With specimen Conger, Ling and Pollack taken here reasonably regularly, imaginations ran riot as to what it may have been. There was no doubt this mark was giving us some great sport, with plenty of Pollack and Ling boated. As the tide began to turn to the ebb, I lifted into a fierce bite and struggled with a fish that took a few seconds to stop ripping line off the reel. Awesome stuff, but hard work as I looked at my sounder and realised the fish was over five hundred feet below! It turned out to be another Ling, and at only twelve pounds it had gave a surprisingly powerful account for itself. The fresh pouting had obviously proved too irresistible. With the tide beginning to run again, it was hopeless trying to continue, and we decided to head back to the harbour. In such an inhospitable area, with deep water and strong tides, it is wise to leave and return another day when conditions are suitable. This is the beauty of areas such as the pinnacles, when angling times are reduced to such a narrow window of opportunity, there is little chance of over-fishing by anglers, keeping fish stocks at an easily sustainable level.
To sum up our session, we all had a brilliant day. The general stamp of fish are not quite as large as our angling pals enjoy further south, but none the less offer a great days sport, with the distinct possibility of a”lunker” thrown in now and then to keep things interesting. Portbalintrae offers a wide range of angling opportunities, from clean ground fishing over the banks to deep- water rough ground tactics over slack water. The Skerries Islands lay a short steam to the west for Pollack and Wrasse fishing and there are simply miles of coastline and headlands that offer the same. I am afraid the day just wasn’t long enough to do everything, but no doubt we will be back for another go. George has already asked twice when our next trip is coming up!
As Portbalintrae is situated on the north coast of Northern Ireland, southerly winds are most suitable. North or north –east winds can cause quite a bad swell that may make conditions dangerous when entering or leaving the narrow entrance to the bay. Common sense should always dictate when deciding on any angling adventures.
When fishing the bank for “flatties”, we had greater success using long flowing traces, up to twenty feet in length.

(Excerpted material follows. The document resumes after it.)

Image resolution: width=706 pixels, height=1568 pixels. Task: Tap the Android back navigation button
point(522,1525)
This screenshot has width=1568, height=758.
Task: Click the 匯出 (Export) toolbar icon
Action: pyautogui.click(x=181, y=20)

One theory suggested was that shorter traces simply bounced over the peaks leaving a bait high above the seabed. Whatever the reason, the longer traces presented a bait in a natural enough manner to fool quite a number of Plaice.
Unusually, ragworm did not seem to work very well, but fish baits, and in particular, long thin strips of calamari squid or sandeel were excellent.
Fish Pollack tactics at the deepwater mark while the tide is still running, and switch to Ling tactics as the tide eases. There is also the possibility of sizeable Conger here.